技工職人集いし街 stripes

変形加工機、木車 鏡の美しさを引き出す磨き技術のために

marker 機械では削れないハート形の
面取りもお手のもの

波形、ハート形、星形、動物形など不規則な形をした鏡やガラスは、自動縦型面取り機を使えません。面を取るには、職人の手に頼るしかありません。

変形加工機、木車1

marker 面取りとは

切断面の角(とがったところ)を削って平らにすること。変形の商品の面を取る際、職人が使うのが変形加工機です。九鏡ではイタリア製の「レベル92」という機械を使用しています。

変形加工機、木車2

marker 変形加工機

変形加工機では鏡・ガラスの側面の角を落とすほか、広面取りもできます。広面とは削って平らになった面が通常より広いこと。「レベル92」には削るためのディスクが付いており、どんな形の面も取れるすぐれものです。半自動、半手動の機械なので、職人の力の加減で、面の広さも自由自在にできて、作業スピードも早くなるといいます。

変形加工機、木車3

marker 鏡の美しい縁取りの秘密は
柳の木の木車

面取りをした変形の鏡・ガラスは、木車を使って、縁の部分のつやを出します。木の種類は、柳の木。適度な柔らかさを持ち、水に強いといいます。
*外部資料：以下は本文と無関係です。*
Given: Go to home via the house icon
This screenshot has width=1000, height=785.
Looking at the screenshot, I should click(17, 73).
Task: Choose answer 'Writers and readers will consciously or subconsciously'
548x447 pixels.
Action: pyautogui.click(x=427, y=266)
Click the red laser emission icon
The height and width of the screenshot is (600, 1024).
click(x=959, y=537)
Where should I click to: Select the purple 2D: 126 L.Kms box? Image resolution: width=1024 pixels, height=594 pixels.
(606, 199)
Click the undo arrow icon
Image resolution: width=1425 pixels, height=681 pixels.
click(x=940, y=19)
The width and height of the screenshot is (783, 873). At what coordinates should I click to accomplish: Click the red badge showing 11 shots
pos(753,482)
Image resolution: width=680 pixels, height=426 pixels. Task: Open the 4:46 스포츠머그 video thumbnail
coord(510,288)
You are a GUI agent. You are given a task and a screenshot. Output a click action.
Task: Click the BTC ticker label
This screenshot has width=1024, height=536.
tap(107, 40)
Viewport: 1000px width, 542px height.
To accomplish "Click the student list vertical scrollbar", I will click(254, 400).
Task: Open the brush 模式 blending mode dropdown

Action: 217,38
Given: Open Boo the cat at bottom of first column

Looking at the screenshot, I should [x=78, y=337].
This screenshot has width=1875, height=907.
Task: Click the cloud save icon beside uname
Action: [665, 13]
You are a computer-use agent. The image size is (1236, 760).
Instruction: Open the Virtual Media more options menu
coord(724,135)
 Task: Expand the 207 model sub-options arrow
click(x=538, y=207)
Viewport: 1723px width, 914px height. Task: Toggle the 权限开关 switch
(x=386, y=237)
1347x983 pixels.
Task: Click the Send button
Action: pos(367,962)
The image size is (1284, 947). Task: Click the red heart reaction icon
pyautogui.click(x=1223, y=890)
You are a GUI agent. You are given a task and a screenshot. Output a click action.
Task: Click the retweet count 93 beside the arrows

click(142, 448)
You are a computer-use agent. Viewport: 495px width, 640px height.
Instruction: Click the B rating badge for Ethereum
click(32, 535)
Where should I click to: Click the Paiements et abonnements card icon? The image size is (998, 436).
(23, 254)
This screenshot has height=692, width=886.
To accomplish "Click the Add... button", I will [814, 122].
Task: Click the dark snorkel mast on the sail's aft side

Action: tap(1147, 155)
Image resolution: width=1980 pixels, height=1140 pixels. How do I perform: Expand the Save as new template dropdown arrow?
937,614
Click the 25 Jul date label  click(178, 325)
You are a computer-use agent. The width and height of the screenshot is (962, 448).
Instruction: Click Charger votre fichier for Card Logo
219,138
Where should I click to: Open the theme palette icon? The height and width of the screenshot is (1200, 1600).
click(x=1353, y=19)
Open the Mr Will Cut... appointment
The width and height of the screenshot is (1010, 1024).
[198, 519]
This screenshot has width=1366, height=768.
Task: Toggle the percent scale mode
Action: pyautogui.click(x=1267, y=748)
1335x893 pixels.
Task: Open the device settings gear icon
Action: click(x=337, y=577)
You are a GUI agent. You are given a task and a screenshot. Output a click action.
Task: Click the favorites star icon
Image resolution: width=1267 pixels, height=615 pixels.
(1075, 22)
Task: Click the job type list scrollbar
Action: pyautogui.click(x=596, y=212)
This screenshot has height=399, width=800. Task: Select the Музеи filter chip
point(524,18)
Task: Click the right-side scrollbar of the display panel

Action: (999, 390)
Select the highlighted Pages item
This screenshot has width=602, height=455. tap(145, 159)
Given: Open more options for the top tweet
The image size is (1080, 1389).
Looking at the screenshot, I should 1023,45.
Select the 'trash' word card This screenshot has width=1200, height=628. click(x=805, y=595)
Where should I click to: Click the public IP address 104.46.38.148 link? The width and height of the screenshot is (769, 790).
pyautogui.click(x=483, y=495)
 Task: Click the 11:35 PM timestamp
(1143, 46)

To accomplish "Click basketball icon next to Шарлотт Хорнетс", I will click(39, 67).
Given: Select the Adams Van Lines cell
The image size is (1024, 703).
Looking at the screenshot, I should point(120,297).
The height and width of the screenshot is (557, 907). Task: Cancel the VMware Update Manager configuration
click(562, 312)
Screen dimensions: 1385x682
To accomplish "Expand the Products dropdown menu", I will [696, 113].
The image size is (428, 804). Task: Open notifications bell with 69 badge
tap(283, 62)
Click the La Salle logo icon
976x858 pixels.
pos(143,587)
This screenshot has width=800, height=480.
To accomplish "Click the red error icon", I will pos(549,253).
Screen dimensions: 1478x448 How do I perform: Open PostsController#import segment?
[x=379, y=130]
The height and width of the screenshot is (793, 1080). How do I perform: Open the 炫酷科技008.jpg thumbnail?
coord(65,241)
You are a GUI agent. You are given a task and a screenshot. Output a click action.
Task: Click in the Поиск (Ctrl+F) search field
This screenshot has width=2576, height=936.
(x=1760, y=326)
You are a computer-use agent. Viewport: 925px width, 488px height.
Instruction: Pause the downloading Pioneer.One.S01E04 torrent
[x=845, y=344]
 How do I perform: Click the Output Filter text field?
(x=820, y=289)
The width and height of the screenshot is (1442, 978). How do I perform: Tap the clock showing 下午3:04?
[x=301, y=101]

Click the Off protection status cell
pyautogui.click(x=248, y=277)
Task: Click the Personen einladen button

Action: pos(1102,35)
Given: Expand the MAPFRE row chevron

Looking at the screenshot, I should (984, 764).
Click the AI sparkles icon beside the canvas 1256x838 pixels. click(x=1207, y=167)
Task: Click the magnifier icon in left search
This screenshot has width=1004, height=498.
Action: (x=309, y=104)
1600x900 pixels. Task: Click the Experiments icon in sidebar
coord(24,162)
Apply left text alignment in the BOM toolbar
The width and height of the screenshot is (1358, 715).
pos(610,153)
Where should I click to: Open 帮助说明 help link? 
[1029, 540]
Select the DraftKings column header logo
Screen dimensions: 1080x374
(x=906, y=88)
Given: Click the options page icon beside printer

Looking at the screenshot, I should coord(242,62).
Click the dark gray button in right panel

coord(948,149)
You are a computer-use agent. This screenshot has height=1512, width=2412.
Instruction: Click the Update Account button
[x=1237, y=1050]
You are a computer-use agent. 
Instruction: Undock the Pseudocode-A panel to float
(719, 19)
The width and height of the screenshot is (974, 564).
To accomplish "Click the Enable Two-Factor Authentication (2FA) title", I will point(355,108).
木車にスポンジのようなバフを巻きつけて、水を混ぜた研磨剤で、鏡やガラスの縁を磨き上げていきます。
こうして、ちょっと変わった形の鏡・ガラスが、美しい輝きを放つ商品になるのです。

変形加工機、木車4

marker 業界でも貴重な凄腕職人

変形加工機や木車は、高い技術が要求される機械です。使いこなせる職人は鏡加工業界を見渡しても少なく、九鏡は業界でも貴重な凄腕職人を抱えています。